The whole test project.


using System;
using System.Collections.Generic;
using System.Linq;
using System.Text;

using System.IO;

namespace WA_ByteArray_01
{
class Endian
{
public static short Swap(short v)
{
return (short)(((v >> 8) & 0x00FF) | ((v << 8) & 0xFF00));
}


public static int Swap(int v)
{
uint v2 = (uint)v;
return (int)(((v2 >> 24) & 0x000000FF) |
((v2 >> 8) & 0x0000FF00) |
((v2 << 8) & 0x00FF0000) |
((v2 << 24) & 0xFF000000));
}

public static void Test_Send()
{
Byte[] bytesSend = new Byte[1000];

int i = 365;
// write in big-endian order, regardless of host order
bytesSend[0] = (Byte)(i >> 24);
bytesSend[1] = (Byte)(i >> 16);
bytesSend[2] = (Byte)(i >> 8);
bytesSend[3] = (Byte)i;

}

public static void Test_Receive()
{
Byte[] bytesReceive = new Byte[1000];

bytesReceive[0] = 0;
bytesReceive[1] = 0;
bytesReceive[2] = 1;
bytesReceive[3] = 109;

int i = 0;
Byte b1 = bytesReceive[0];
Byte b2 = bytesReceive[1];
Byte b3 = bytesReceive[2];
Byte b4 = bytesReceive[3];

// How I get now the length?
}

public static void Test_Send_ByteArrayAsReference(ref Byte[]
bytesSend)
{

int i = 365;
// write in big-endian order, regardless of host order
bytesSend[0] = (Byte)(i >> 24);
bytesSend[1] = (Byte)(i >> 16);
bytesSend[2] = (Byte)(i >> 8);
bytesSend[3] = (Byte)i;

}

}
}


using System;
using System.Collections.Generic;
using System.ComponentModel;
using System.Data;
using System.Drawing;
using System.Linq;
using System.Text;
using System.Windows.Forms;

namespace WA_ByteArray_01
{
public partial class Form1 : Form
{
public Form1()
{
InitializeComponent();
}

private void button1_Click(object sender, EventArgs e)

━━━━

Written problem A:
In the byte-array code, what are the answers to these questions?
(i) What integer value is assigned to i in Test_Send?
(ii) What value is stored in bytesReceive[3]?
(iii) Which class does Form1 inherit from?
Written problem B:
Could you print everything in the records from the line containing "You are a computer-use" down to the line containing "point(873,408)", keeping both of those lines and leaving out the pictures?
The code that appears above has nothing to do with the records that come after it.

━━━━

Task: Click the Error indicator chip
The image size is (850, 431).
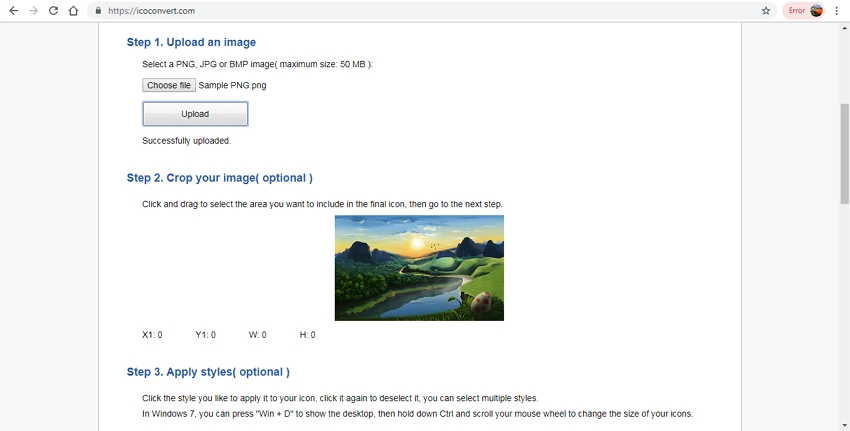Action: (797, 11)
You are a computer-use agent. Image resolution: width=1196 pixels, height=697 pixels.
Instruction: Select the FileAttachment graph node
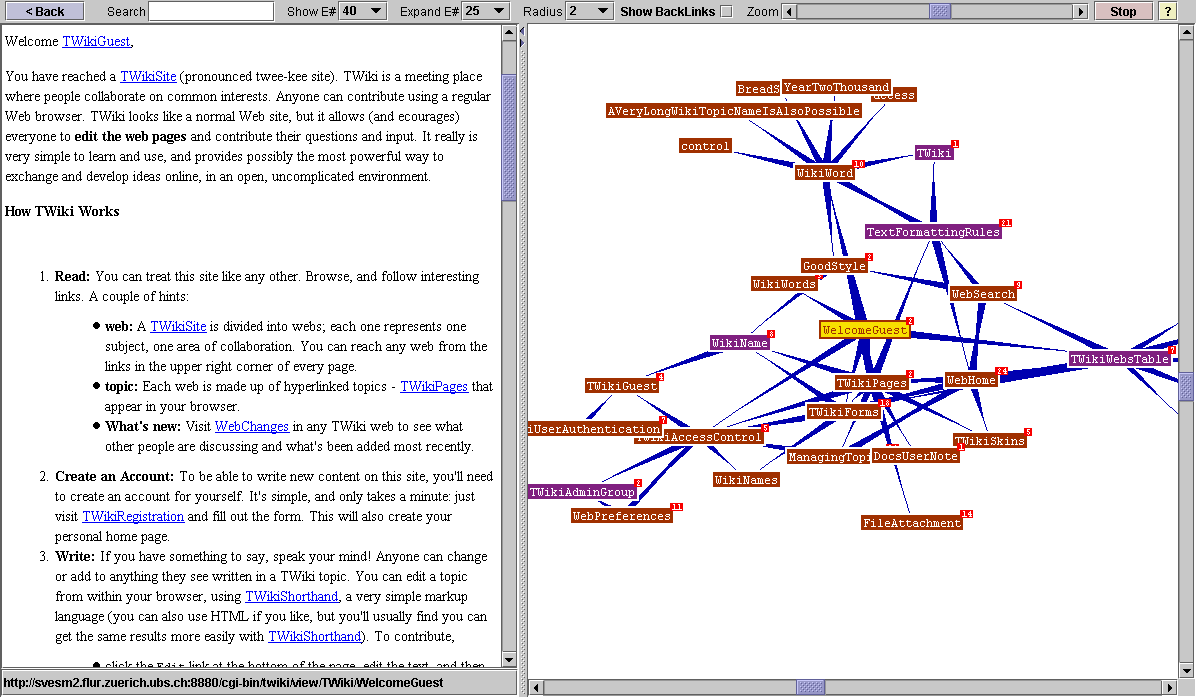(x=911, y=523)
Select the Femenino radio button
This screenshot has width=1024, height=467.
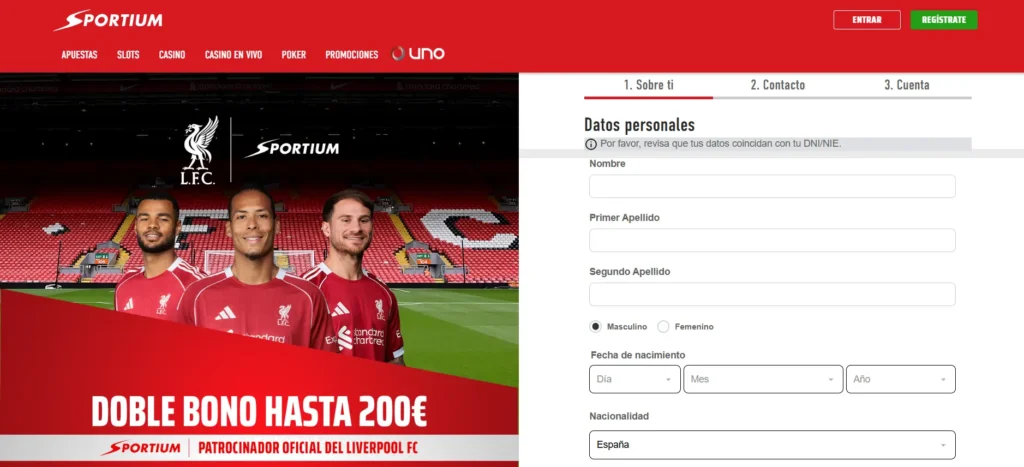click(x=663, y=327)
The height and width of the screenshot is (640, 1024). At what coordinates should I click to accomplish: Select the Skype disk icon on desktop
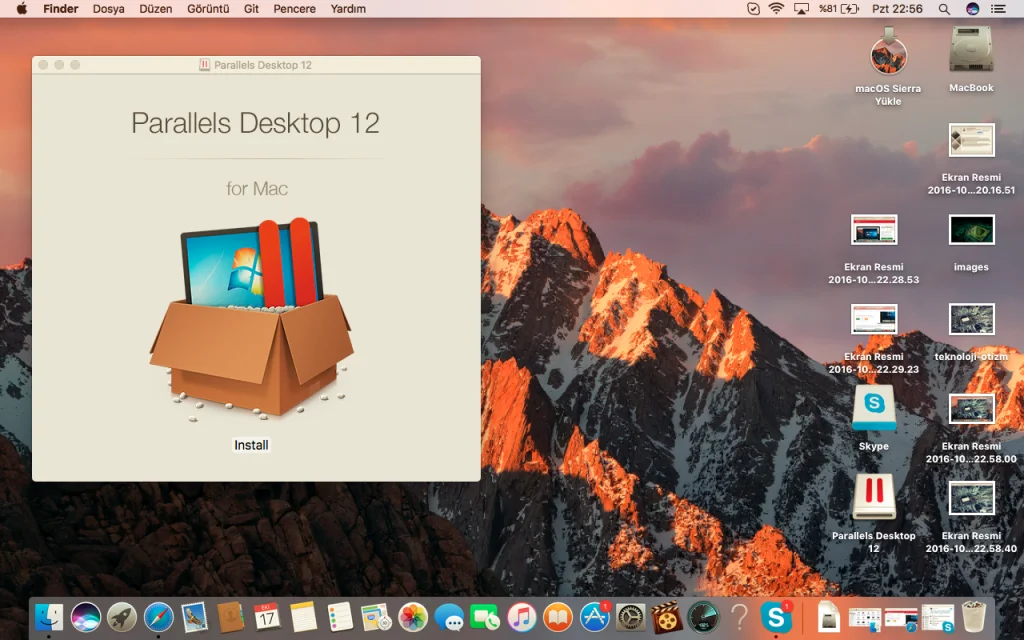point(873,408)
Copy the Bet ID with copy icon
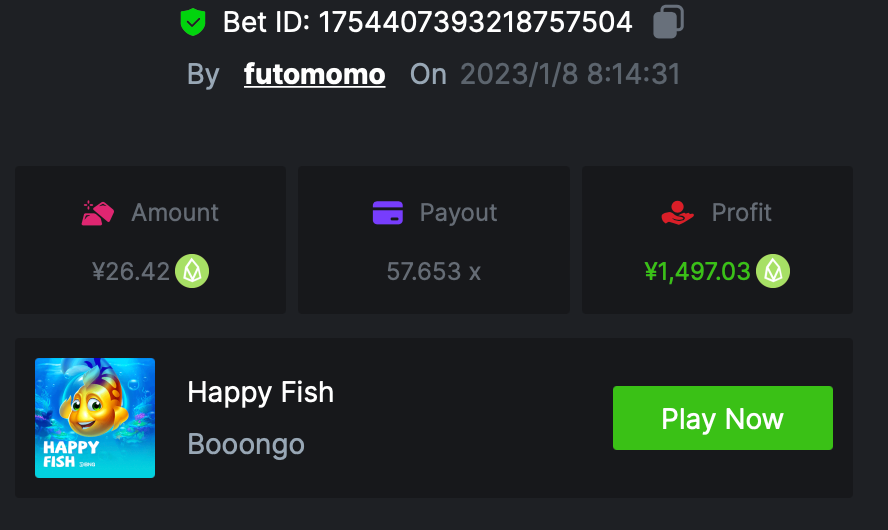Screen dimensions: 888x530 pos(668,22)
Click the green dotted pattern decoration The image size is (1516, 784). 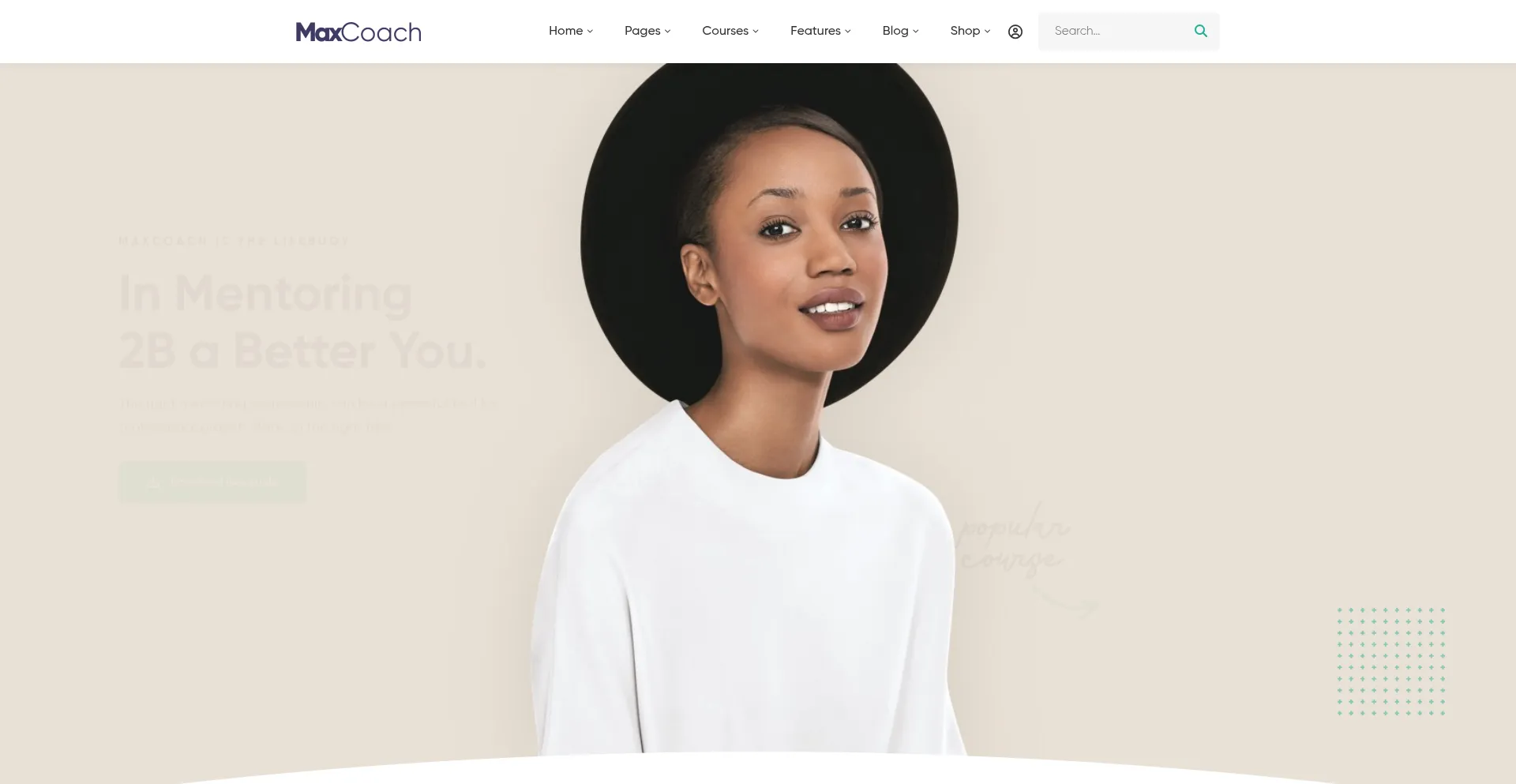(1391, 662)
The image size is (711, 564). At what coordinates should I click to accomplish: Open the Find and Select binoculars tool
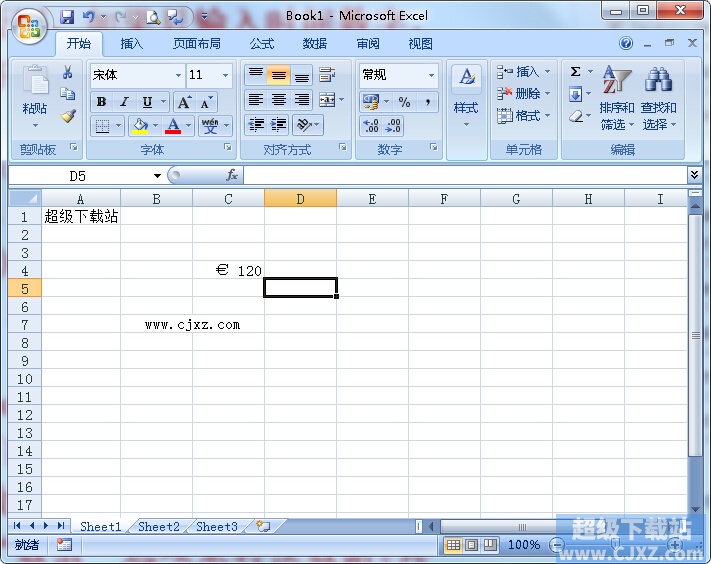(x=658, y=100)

━━━━

Worked solution A:
(i) 365
(ii) 109
(iii) Form

Worked solution B:
You are a computer-use agent. Image resolution: width=1196 pixels, height=697 pixels.
Instruction: Select the FileAttachment graph node
(x=911, y=523)
Select the Femenino radio button
This screenshot has width=1024, height=467.
click(x=663, y=327)
The height and width of the screenshot is (640, 1024). At what coordinates should I click to accomplish: Select the Skype disk icon on desktop
point(873,408)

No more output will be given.